The Home Office's Putting Full Recovery First document has created a hotbed of unrest across the recovery / addictions world with comments from as far afield as Australia. Closer to home, Twitter has been a-flutter with academics, practitioners, and recovery activists who seem predominantly apprehensive, anxious and confused by the departments latest offering.
I'll be exploring some of the issues raised over the coming days through this blog, but in the meantime, here the Substance Misuse Management in General Practice (SMMGP) helpfully provide a brief overview of the document and explore some of the areas of unrest and discussion.
A brief overview: In this document, which appeared on the Home Office website at the end of March, the Inter Ministerial Group (IMG) on drugs sets out to provide a roadmap for a new treatment system based on the overarching principles of wellbeing, citizenship and freedom from dependence. It does this by putting into context the ambition for reforming the system via a ‘purposeful policy programme’ and improved outcomes in a locally led system.
There are some positives to note – it recognises the contribution made by the Substance Misuse Skills Consortium, Recovery Group UK and Drugscope, and the role of these organisations “as key drivers of change” in providing a voice and channel of communication to the IMG.
The document outlines the purpose of Public Health England (PHE) as a ‘recovery orientated body’, with a vision for an integrated substance misuse treatment sector that includes alcohol. It confirms the major transfer of responsibilities to local authorities who will commission treatment services. Broadening the policy scope to include the welfare of families and securing housing and employment for people in treatment, and an integrated system that includes alcohol treatment, is commendable and of course, necessary.
SMMGP comment: The Putting Full Recovery First paper is an important looking document, with an introduction by Lord Henley, Chair of the Inter-ministerial Group on Drugs, and endorsed by Department of Health, DWP, Ministry of Justice, HM Treasury, Department of Education, Cabinet Office, and appears at first impression to be aimed - at least in part - at fulfilling the promises of the ‘Building Recovery in Communities’ programme that was consulted on last year.
We therefore read it with care and anticipation. However, on scrutiny, and disappointingly, it is a confusing document that contains several anomalies, e.g. there are several references to 2010/11 – why publish a (seemingly rushed) document at the end of the business year? It describes PHE almost solely in terms of taking over the functions of the NTA (‘which will be abolished’), when there are more than 60 outcome indicators for PHE of which drug and alcohol treatment is just one.
The frequent use of the phrase ‘full recovery’ in the paper is also confusing and will probably alarm people in treatment who already fear the threat of time-limited sanctions. It isn’t quite clear what is meant by it - whether having full recovery refers to being in treatment plus having a job and a house, or whether it means abstinence is being advocated.

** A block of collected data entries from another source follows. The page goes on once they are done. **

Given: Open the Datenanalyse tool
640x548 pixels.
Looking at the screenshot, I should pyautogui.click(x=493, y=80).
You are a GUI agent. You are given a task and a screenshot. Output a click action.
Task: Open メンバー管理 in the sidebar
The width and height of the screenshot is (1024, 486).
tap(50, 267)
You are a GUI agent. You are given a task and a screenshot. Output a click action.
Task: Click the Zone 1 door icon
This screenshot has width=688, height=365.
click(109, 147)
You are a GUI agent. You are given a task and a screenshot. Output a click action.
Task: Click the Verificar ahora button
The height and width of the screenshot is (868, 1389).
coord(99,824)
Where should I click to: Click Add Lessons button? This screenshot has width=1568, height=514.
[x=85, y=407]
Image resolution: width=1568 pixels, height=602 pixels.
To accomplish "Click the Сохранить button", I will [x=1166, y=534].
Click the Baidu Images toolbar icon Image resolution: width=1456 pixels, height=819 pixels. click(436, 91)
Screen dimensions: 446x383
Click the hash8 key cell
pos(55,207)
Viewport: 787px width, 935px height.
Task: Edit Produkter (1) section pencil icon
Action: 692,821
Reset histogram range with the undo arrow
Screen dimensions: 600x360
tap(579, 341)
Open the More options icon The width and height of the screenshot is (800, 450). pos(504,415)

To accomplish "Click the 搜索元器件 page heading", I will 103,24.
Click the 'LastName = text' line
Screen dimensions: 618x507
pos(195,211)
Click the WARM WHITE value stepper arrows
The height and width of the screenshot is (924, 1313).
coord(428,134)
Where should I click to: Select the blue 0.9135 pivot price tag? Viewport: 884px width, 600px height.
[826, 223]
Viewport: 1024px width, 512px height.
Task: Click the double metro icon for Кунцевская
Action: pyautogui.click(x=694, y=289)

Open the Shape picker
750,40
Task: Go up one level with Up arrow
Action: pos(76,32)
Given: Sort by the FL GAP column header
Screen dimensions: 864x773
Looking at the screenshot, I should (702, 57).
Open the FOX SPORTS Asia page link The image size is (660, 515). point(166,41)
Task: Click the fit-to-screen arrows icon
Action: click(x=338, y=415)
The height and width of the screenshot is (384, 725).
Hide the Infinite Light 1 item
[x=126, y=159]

With no clear action points included, it doesn’t quite live up to the promise of providing a roadmap, if anything, it loses its way, and may have the effect of needing to stop and ask again for directions before ending up in a dead end, or causing a pile up.
No one would argue with an ambition to improve people’s lives by having them recover from dependence on drugs (or alcohol) plus having a job and being housed; that is an ambition shared by most of us who work in the field. This document undervalues the recovery gains that have been made in the current system, and sadly writes it off as having been ‘full of …waste’.
Recovery is seldom a single event contained within a set period of time. It is usually incremental, often over many years. It can even be spontaneous. What is almost impossible is to describe it in rigorous terms and attach a value to it upon which payments will be made, once people have achieved it ‘fully’. It would be dangerous if there was a rush to commission services based on the belief that this document sanctions time limited treatment or that the underlying goal is abstinence for all.
We agree that a static treatment system benefits no one, and in recent years there have been encouraging community initiatives and recovery networks gaining ground all over the country, which provide a welcome and important means of support for all. But we know that the evidence for drug treatment as it stands, implemented responsibly, backed by sound clinical governance, and working in partnership with the patient, delivers. It delivers on the prevention of death and disease and crime reduction, whilst improving people’s lives, health and wellbeing, thereby giving them the opportunity of to recover.
During this time of ‘business as unusual’, we will continue to work hard to champion high standards and ensure quality treatment for all. As reflected on our forums and in other communications, we are encouraged by the resolve of the members of SMMGP and others in the field who work to uphold the gains made in treatment in recent years.